The evidence for animals is stronger. Emotions aren't exclusively intelligent. It doesn't seem animals would have to be that intelligent to be sentient. Even so, how sure can you really be. This is much more subjective than the doomsday part, and the evidence against their sentience is staggering. I think so anyway, how many animals are there at different levels of intelligence?
Also, there's the priors for total human population so far. I've read estimates vary between 60 and 120 billion. I don't think a factor of two really matters too much for this discussion.
So, what can we use for these priors?
Another issue is that this is for all of space and time, not just Earth.
Consider that you're the mth person (or sentient) from the lineage of a given planet. l(m) is the number of planets with a lineage of at least m people. N is the total number of people ever, n is the number on the average planet, and p is the number of planets.
l(m)/p is the portion of planets that made it this far.

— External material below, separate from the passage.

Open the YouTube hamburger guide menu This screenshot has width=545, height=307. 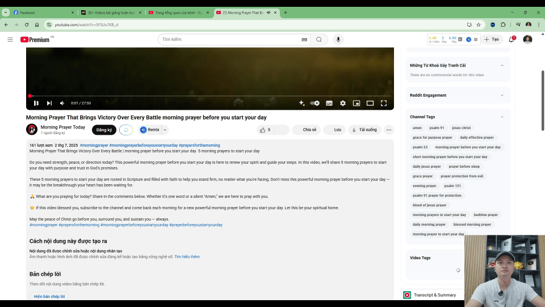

This increases with n, so this weakens my argument, but only to a limited extent. I'm not sure what that is, though. Instinct is that l(m)/p is 50% when m=n, but the mean is not the median. I'd expect a left-skew, which would make l(m)/p much lower than that. Even so, if you placed it at 0.01%, this would mean that it's a thousand times less likely at that value. This argument still takes it down orders of magnitude than what you'd think, so that's not really that significant.
Also, a back-of-the-envolope calculation:
Assume, against all odds, there are a trillion times as many sentient animals as humans, and we happen to be the humans. Also, assume humans only increase their own numbers, and they're at the top percentile for the populations you'd expect. Also, assume 100 billion humans so far.

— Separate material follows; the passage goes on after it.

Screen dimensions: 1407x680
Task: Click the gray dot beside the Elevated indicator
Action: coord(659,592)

n = 1,000,000,000,000 * 100,000,000,000 * 100
n = 10^12 * 10^11 * 10^2
n = 10^25
Here's more what I'd expect:
Humanity eventually puts up a satilite to collect solar energy. Once they do one, they might as well do another, until they have a dyson swarm. Assume 1% efficiency. Also, assume humans still use their whole bodies instead of being a brain in a vat. Finally, assume they get fed with 0.1% efficiency. And assume an 80-year lifetime.
n = solar luminosity * 1% / power of a human * 0.1% * lifetime of Sun / lifetime of human
n = 4 * 10^26 Watts * 0.01 / 100 Watts * 0.001 * 5,000,000,000 years / 80 years
n = 2.5 * 10^27
By the way, the value I used for power of a human is after the inefficiencies of digesting.

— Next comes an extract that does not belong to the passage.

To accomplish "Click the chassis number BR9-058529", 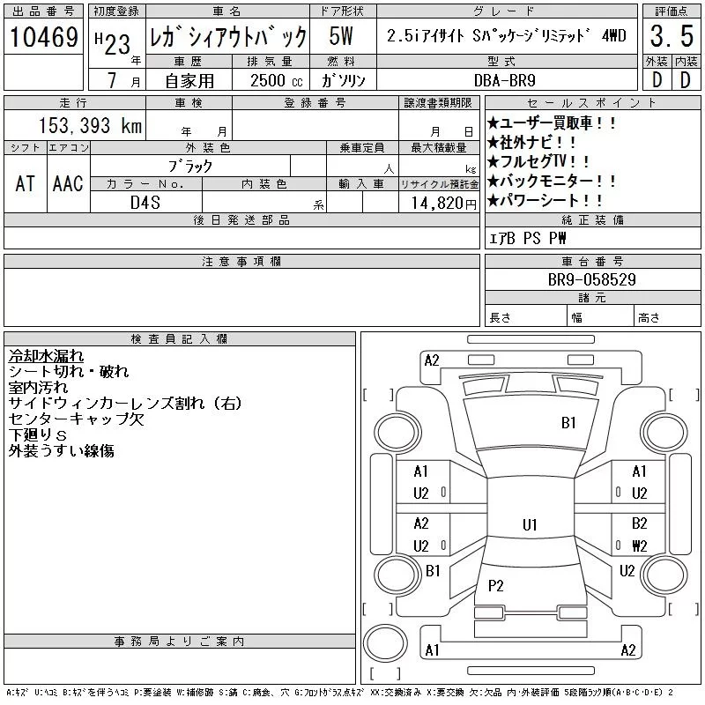I will 591,279.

Even with assumptions that extreme, we couldn't use this planet to it's full potential. Granted, that requires mining pretty much the whole planet, but with a dyson sphere you can do that in a week, or two years with the efficiency I gave.
It actually works out to about 150 tons of Earth per person. How much do you need to get the elements to make a person?
Incidentally, I rewrote the article, so don't be surprised if some of the comments don't make sense.